PI Velazquez’s study is comprised of an iterative combination of experimental research and computational modeling. The focus of this project is to combine state-of-the-art materials synthesis with experimental evaluation of electronic and structural properties in tailor-made solid-sate materials such that their properties of relevance to energy conversion can be accurately mapped to their composition and structure.

This effort is augmented by a predictive computational modeling approach where favorable material properties are predicted for entirely new elemental compositions, thereby yielding new candidate materials in a closed-loop manner. In parallel with the experimental effort, undergraduate and graduate students are trained to solve problems at the interface between solid-state materials chemistry and chemical engineering; the training program specifically supports underrepresented minority and first-generation students.

A major thrust of the educational plan involves curriculum supplementation through remote integration of modern solid-state chemistry and engineering research into high schools, thereby providing aspiring scientists with the tools required to successfully engage in STEM research.

Technical Summary: This research systematically elucidates fundamental understanding of versatile classes of multi-dimensional metal chalcogenides, revealing material property descriptors through ex situ, in-situ, and operando measurements of atomistic and electronic structure in order to inform predictive models for electrochemical and photoelectrochemical reactivity. The PI hypothesizes that fine control over local metal-chalcogen coordination, intercalant charge density, and binary/ternary stoichiometry engenders desirable material properties that underpin energy conversion and storage functionality, including binding-site carbophilicity/oxophilicity, framework ionicity/covalency, and band gap/positions.

To evaluate this hypothesis, the composition and local geometry of small-molecule adsorption sites in solid-state chalcogenide frameworks are systematically modified across the span of a substantial design space in order to experimentally and computationally elucidate trends in functionality that correlate with chemical and physical properties. Experimental results borne out of these modifications inform predictive machine learning-density functional theory models, which in turn generate candidate framework compositions that will engender optimal properties.

This approach effectively closes a feedback loop between experiment and theory; as such, the anticipated products of this study are new metal chalcogenide materials and heterostructures from the 1D M2Mo6X6 (M = K, Rb, Cs; X = S, Se, Te), 2D MX2 (M = Ti, Mo, W; X = S, Se, Te), and 0D/3D MyMo6X8 (M = alkali, alkaline, transition, and/or post transition metal; y = 0–4; X = O, S, Se, Te) composition spaces that predictably yield oxygenated fuels, mediate bulk and interfacial charge-transport, and enable tunable photon absorption. More importantly, this research is expected to yield a materials design toolset that illustrates the importance of successfully iterative interplay between theory, synthesis, structure elucidation, and electronic structure studies when it comes to generating desirable solid-state properties.

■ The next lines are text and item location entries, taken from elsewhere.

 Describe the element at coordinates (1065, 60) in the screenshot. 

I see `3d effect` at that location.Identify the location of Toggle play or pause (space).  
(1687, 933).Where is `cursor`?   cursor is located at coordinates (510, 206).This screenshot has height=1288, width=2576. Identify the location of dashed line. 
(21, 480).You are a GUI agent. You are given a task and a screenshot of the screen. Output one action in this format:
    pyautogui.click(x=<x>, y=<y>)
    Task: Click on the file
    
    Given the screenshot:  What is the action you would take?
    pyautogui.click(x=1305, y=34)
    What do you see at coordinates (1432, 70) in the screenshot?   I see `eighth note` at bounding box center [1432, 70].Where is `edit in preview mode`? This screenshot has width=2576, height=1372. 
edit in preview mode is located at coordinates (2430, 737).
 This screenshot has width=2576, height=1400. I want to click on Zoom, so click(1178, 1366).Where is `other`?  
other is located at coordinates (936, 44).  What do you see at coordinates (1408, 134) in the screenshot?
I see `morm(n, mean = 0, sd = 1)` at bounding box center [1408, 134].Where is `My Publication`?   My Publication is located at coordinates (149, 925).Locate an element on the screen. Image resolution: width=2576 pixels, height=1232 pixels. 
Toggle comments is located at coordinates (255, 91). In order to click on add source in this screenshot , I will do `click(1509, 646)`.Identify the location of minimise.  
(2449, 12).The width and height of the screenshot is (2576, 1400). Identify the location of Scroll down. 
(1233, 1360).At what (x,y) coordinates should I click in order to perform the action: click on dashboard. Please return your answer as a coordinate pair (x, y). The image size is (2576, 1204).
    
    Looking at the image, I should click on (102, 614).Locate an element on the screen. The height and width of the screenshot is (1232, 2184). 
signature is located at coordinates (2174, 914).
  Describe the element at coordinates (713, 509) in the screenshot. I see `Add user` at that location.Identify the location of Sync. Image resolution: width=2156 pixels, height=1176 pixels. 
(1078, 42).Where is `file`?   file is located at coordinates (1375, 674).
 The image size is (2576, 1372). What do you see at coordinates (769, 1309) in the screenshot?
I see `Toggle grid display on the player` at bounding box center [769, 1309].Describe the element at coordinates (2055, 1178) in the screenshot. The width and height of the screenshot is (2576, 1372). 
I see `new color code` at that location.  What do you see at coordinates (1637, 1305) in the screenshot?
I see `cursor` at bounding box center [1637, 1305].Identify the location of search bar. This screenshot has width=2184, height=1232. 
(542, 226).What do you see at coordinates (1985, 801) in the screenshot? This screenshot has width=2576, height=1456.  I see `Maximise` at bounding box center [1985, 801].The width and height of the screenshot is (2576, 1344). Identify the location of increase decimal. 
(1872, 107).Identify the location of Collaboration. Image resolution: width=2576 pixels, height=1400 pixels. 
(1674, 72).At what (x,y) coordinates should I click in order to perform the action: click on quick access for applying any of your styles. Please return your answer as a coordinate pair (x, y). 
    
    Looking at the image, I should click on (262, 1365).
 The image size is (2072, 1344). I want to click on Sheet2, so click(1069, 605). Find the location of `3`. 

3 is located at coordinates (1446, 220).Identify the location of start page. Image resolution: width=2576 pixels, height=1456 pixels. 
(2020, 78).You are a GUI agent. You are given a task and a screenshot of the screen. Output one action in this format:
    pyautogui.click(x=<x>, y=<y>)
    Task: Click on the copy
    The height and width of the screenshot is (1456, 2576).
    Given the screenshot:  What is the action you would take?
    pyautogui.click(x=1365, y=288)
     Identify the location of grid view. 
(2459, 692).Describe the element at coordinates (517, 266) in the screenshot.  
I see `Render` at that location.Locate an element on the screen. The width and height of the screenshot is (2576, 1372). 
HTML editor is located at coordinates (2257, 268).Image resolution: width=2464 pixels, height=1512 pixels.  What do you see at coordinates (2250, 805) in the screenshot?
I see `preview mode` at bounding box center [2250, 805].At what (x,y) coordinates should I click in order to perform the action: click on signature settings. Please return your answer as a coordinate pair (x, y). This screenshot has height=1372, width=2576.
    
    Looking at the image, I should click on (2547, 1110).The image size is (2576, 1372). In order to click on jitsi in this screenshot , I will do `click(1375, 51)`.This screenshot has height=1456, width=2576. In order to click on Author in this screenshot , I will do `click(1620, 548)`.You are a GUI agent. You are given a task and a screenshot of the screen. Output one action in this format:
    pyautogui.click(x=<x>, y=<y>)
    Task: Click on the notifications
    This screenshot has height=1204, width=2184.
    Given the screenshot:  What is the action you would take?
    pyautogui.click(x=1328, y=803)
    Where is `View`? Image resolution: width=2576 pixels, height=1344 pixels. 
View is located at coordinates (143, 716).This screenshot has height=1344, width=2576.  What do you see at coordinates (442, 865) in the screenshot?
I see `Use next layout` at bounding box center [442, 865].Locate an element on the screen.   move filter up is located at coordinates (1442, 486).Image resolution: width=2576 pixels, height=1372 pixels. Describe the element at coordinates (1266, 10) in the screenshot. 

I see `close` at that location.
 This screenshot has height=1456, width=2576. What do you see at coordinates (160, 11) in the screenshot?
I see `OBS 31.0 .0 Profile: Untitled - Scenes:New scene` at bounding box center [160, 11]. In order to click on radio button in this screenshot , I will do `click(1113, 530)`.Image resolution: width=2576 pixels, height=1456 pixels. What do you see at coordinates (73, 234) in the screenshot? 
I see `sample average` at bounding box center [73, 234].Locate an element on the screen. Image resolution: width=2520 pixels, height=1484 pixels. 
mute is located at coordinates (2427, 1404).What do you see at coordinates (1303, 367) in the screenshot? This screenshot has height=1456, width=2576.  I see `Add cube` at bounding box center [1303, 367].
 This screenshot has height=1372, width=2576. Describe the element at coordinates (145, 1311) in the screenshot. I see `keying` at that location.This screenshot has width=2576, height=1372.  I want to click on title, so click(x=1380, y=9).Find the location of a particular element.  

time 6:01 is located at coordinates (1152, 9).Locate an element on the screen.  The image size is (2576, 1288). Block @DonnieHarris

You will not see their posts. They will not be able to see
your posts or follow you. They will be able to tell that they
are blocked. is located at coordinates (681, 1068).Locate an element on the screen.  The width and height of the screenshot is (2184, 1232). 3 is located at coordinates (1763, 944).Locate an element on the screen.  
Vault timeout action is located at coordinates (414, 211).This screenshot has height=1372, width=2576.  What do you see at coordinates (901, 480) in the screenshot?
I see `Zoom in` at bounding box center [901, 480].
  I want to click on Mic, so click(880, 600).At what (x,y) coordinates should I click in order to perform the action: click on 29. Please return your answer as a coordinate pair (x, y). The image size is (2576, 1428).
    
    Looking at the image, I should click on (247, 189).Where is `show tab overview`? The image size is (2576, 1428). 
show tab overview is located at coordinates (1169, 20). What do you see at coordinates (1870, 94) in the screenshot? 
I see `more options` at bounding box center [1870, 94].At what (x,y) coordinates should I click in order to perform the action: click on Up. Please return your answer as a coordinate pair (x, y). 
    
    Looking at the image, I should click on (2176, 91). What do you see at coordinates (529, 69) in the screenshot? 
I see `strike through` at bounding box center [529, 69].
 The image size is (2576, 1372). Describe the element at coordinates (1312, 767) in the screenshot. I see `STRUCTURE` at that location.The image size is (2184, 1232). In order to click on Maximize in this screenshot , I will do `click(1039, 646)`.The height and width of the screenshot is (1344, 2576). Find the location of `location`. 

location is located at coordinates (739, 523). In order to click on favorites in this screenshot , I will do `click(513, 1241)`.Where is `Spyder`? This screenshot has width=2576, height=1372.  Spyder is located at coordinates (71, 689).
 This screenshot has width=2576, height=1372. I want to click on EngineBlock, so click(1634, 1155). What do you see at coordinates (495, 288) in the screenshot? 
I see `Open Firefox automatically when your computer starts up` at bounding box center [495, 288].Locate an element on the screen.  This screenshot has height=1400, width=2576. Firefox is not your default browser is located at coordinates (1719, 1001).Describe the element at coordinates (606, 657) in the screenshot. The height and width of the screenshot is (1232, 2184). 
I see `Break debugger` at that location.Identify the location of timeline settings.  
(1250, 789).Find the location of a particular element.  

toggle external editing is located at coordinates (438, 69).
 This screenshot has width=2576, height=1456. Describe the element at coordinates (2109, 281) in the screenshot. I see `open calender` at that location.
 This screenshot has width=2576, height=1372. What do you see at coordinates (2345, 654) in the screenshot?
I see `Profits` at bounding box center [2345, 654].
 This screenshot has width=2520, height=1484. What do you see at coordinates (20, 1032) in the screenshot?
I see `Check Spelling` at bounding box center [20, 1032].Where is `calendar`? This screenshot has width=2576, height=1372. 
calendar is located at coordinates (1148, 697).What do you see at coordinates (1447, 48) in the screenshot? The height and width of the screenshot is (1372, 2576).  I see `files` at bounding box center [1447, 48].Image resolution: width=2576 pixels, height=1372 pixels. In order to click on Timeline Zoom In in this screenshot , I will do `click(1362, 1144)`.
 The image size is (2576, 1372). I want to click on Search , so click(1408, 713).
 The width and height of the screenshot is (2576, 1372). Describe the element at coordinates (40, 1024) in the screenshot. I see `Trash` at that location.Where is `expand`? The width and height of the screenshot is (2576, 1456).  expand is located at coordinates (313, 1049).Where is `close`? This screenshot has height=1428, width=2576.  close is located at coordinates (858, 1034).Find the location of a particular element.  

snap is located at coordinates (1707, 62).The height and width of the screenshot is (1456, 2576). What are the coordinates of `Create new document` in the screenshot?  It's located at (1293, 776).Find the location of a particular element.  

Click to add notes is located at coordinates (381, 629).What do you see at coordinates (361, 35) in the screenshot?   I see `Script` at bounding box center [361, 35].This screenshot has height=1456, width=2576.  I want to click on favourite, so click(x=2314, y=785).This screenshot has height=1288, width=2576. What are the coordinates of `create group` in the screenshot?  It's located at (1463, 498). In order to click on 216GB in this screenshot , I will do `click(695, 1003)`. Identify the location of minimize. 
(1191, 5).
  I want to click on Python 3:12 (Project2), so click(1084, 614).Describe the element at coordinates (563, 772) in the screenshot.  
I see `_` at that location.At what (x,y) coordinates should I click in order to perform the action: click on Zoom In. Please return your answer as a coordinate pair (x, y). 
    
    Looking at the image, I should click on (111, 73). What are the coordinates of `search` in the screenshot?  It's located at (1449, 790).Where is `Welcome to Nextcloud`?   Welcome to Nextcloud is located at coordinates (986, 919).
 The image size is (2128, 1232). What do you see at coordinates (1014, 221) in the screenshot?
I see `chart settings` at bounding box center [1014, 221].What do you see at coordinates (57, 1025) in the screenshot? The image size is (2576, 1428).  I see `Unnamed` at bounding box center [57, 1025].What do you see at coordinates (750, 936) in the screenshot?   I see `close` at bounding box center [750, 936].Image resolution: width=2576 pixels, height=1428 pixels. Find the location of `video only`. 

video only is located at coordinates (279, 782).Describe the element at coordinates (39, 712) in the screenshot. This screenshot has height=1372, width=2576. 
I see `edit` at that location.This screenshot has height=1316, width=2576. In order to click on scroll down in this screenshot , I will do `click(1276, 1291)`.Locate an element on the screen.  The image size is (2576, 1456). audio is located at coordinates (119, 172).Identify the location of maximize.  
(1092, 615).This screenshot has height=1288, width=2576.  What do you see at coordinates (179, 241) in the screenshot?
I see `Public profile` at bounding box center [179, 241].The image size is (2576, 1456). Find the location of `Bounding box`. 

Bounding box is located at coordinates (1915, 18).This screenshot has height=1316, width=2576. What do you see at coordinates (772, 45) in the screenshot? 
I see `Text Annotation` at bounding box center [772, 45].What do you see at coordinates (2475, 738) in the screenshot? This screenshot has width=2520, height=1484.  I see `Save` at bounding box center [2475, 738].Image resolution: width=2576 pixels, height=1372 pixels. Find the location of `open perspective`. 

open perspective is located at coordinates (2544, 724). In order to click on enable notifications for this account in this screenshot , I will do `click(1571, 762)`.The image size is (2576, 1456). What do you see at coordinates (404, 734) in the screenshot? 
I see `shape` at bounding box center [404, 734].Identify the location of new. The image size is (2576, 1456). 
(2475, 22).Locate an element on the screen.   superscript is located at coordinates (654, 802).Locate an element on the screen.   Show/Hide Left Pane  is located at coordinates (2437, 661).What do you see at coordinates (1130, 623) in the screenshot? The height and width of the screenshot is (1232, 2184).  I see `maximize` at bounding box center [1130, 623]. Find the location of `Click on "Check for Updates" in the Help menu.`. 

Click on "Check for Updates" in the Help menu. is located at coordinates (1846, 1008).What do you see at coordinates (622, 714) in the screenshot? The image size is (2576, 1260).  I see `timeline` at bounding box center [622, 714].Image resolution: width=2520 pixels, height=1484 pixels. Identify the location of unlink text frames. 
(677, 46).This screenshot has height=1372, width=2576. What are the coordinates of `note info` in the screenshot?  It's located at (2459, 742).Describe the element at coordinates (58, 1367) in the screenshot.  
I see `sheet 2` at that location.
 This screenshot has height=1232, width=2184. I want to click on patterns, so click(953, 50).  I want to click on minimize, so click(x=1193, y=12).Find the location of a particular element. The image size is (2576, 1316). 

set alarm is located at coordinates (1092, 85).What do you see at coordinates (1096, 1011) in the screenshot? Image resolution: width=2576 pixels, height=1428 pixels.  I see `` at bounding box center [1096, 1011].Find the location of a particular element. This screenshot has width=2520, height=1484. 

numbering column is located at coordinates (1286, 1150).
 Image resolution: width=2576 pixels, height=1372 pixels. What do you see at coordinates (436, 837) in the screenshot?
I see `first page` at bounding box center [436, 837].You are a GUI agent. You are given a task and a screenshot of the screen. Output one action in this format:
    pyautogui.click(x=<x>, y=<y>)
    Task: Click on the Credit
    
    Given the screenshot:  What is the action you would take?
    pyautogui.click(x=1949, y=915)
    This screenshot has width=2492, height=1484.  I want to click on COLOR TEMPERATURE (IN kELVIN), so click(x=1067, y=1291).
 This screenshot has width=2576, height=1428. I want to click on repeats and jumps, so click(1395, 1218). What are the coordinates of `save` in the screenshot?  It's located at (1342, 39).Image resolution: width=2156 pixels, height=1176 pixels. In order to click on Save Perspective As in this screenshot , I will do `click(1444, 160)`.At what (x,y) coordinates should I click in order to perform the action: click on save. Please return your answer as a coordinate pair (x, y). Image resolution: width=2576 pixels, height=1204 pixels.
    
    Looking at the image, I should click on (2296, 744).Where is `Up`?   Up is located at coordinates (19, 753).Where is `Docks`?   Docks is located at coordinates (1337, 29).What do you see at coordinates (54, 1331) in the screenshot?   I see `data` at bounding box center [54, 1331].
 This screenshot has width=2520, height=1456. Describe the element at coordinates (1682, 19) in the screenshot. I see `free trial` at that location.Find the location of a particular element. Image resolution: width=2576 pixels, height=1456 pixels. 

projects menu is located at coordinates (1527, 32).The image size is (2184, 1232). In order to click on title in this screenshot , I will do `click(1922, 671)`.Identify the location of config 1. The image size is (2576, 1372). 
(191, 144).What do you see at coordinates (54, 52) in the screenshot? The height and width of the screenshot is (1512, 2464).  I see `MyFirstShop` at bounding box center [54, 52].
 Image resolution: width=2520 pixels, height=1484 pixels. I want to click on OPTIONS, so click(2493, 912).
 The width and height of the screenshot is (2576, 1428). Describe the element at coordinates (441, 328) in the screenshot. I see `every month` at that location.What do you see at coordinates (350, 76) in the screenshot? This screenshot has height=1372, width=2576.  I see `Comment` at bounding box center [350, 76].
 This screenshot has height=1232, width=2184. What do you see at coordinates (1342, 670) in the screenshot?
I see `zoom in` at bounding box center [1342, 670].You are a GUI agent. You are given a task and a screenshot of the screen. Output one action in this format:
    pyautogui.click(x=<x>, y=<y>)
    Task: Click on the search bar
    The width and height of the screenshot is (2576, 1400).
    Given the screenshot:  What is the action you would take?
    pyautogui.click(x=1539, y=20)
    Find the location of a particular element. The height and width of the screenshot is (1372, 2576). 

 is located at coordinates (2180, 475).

The intellectual merit of this work stems from its integrative approach to material design, where a foundational understanding regarding the effects of composition and structure on emergent physical properties, chemical reactivity, and energy conversion-related functionality is unraveled.

This award reflects NSF's statutory mission and has been deemed worthy of support through evaluation using the Foundation's intellectual merit and broader impacts review criteria.